Recientemente, un reportaje de MIT Technology Review reveló que Niantic, la empresa desarrolladora del juego, ha estado utilizando la información recolectada durante las partidas para alimentar y entrenar un sistema avanzado de inteligencia artificial geoespacial. Esto significa que cada imagen capturada y cada coordenada visitada por los usuarios han servido para construir mapas tridimensionales extraordinariamente detallados del entorno físico.
Equipados con esta tecnología, los datos no solo mejoran la experiencia del videojuego, sino que también se aplican en proyectos de robótica, como la colaboración con Coco Robotics para optimizar la navegación de robots repartidores en entornos urbanos complejos.
¿Qué datos están utilizando y cómo?
Niantic desarrolló un Sistema de Posicionamiento Visual (VPS) que permite a los jugadores ubicarse con precisión milimétrica en el espacio real y superponer contenido virtual de forma persistente y compartida.
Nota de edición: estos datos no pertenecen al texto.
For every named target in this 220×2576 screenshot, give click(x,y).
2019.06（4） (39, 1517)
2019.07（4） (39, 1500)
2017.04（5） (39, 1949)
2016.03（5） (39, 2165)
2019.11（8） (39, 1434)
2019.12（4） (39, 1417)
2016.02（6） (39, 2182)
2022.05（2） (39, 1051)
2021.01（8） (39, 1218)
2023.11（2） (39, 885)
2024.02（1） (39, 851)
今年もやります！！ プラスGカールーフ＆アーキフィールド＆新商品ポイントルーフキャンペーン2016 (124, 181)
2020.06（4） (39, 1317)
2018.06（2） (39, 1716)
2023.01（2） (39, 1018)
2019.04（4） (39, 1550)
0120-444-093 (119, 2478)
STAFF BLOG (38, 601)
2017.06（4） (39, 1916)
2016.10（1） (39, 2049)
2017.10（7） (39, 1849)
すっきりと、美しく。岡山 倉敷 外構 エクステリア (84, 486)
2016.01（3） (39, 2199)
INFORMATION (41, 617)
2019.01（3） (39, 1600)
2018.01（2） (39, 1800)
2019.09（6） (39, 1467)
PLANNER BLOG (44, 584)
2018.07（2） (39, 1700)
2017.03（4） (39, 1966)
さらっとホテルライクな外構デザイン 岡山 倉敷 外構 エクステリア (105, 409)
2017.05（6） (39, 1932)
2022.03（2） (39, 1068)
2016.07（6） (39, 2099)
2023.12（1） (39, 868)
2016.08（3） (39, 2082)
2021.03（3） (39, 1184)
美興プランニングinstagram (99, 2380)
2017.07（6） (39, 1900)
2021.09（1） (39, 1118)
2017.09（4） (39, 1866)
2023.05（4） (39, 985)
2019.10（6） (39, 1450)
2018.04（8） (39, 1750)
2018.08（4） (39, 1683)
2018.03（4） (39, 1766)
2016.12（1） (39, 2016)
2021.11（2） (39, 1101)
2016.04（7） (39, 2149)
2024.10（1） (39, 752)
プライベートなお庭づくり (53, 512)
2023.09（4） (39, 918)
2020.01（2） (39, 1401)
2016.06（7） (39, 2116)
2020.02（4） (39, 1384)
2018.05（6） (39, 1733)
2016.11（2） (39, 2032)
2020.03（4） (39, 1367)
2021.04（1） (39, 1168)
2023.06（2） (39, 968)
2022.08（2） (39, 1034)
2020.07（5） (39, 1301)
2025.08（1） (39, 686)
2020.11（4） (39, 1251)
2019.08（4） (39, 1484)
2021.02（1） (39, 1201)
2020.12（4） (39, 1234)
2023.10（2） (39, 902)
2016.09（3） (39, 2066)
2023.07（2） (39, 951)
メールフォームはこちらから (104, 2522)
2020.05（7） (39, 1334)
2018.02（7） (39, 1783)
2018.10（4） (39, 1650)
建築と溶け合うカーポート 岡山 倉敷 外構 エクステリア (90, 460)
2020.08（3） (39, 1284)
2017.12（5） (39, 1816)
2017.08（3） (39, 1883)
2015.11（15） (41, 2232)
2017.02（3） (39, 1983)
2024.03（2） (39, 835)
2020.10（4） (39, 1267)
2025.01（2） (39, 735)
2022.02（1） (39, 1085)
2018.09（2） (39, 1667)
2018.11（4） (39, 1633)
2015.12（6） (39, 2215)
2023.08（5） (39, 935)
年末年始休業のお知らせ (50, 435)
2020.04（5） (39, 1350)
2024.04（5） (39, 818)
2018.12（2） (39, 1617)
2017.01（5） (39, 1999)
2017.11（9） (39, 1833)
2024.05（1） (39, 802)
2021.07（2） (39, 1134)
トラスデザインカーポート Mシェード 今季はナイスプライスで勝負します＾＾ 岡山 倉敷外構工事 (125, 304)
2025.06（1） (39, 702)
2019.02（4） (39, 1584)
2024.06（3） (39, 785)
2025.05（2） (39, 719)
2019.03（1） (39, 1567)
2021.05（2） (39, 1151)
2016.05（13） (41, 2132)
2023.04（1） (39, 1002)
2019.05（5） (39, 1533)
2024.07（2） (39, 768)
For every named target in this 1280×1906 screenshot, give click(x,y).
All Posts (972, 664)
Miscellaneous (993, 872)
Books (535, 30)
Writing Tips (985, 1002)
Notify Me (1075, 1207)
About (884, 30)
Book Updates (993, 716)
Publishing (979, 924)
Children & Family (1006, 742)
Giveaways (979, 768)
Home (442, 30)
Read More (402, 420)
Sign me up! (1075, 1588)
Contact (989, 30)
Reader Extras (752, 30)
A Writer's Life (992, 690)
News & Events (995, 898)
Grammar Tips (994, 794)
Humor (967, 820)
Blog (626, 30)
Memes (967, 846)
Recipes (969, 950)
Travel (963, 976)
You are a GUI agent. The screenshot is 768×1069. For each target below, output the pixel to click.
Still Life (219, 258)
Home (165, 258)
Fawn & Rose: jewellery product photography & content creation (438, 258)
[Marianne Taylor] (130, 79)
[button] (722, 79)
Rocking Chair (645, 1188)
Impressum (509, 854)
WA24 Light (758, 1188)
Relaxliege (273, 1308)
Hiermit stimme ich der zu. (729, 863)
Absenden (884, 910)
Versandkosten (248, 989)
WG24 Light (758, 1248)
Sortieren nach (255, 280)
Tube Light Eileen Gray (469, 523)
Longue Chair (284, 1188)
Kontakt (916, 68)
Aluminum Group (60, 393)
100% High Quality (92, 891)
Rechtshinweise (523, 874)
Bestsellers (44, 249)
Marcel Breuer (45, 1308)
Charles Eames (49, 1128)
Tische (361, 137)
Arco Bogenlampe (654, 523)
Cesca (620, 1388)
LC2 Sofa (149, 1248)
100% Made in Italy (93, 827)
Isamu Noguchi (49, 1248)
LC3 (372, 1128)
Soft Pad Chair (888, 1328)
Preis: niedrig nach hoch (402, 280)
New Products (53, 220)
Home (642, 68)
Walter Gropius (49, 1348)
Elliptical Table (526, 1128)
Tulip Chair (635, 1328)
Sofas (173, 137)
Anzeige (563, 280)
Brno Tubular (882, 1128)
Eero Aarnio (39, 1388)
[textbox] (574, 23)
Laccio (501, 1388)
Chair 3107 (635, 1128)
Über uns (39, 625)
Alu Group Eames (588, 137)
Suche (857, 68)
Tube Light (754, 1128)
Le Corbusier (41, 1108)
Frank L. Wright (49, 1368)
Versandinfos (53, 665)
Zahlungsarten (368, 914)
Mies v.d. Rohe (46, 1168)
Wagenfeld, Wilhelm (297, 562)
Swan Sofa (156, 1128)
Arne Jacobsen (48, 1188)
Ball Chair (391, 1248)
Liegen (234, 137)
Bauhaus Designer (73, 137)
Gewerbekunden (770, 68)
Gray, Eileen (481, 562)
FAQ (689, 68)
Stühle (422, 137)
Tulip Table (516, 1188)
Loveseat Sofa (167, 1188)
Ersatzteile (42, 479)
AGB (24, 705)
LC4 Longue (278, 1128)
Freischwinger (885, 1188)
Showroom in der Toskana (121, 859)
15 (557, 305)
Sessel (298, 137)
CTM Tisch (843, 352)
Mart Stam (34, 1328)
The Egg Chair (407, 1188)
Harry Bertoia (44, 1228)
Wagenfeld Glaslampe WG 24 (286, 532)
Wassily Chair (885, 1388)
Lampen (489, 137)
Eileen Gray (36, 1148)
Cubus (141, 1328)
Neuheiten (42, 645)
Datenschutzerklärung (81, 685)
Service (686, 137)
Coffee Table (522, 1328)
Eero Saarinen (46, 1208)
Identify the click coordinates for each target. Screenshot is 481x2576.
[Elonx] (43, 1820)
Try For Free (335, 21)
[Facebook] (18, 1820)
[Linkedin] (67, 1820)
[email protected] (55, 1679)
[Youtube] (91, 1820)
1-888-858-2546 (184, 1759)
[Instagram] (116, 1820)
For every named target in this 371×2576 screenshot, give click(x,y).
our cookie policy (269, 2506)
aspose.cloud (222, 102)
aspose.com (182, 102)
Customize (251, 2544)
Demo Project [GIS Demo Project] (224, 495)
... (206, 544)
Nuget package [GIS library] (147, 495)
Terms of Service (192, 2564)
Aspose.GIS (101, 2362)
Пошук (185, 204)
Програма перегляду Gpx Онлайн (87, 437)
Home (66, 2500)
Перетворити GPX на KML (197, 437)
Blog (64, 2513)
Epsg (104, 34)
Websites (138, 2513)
La información recolectada durante años, con cerca de 30,000 millones de imágenes tomadas desde la perspectiva de peatones en parques, plazas, senderos e interiores urbanos, ha alimentado un modelo geoespacial de gran tamaño (LGM, por sus siglas en inglés).
Estos modelos funcionan de manera similar a los modelos de lenguaje, pero en lugar de textos, procesan datos de ubicaciones y estructuras para inferir cómo son los espacios en tres dimensiones, incluso cuando no han sido completamente escaneados previamente por los usuarios.
La controversia ética y la falta de consentimiento explícito
El principal foco de discusión es que muchos usuarios no tenían conocimiento ni dieron su consentimiento explícito para que sus datos se usaran con fines distintos a los del juego. Aunque Niantic señala que el escaneo para alimentar el modelo es una función opcional y específica, el volumen masivo de datos recopilados ha generado inquietudes sobre privacidad, consentimiento y el posible uso final de esta inteligencia artificial en áreas sensibles, como sistemas automatizados militares.
Expertos y organizaciones como la Red de Defensa de Derechos Digitales (R3D) han expresado preocupación por el alcance y transparencia de estos usos, recordando que los jugadores de 2016 difícilmente imaginaban sus interacciones digitales sirviendo a proyectos tan complejos y comerciales.
¿Qué futuro tiene la inteligencia espacial?
Niantic ha dejado claro que la inteligencia artificial geoespacial es la próxima frontera, esencial para llevar la IA fuera de las pantallas hacia el mundo físico. Según John Hanke, CEO de la compañía, la IA debe comprender y manipular el entorno real mediante un “cerebro adaptado y un cuerpo que se mueva por él”.
Por ello, el desarrollo de robots repartidores más seguros, capaces de navegar con precisión evitando accidentes, se presenta como uno de los primeros desafíos prácticos. Además, esta tecnología puede potenciar múltiples sectores donde los mapas convencionales y el GPS presentan limitaciones, especialmente en espacios peatonales y urbanos complejos.
¿Qué pueden hacer los jugadores?
Aunque la comunidad sigue activa, muchos gamers muestran confusión o indiferencia en foros, mientras que algunos exigen mayor claridad, transparencia y control sobre sus datos. La polémica abre un importante debate sobre el equilibrio entre innovación tecnológica, privacidad y ética en la era digital.
En definitiva, Pokémon Go ha trascendido su faceta lúdica para convertirse en una pieza clave en el desarrollo de tecnologías que pueden transformar la forma en que máquinas y humanos interactúan en el mundo. Sin embargo, el desafío es hacerlo respetando los derechos de quienes, sin saberlo, contribuyeron a crear este nuevo ecosistema digital.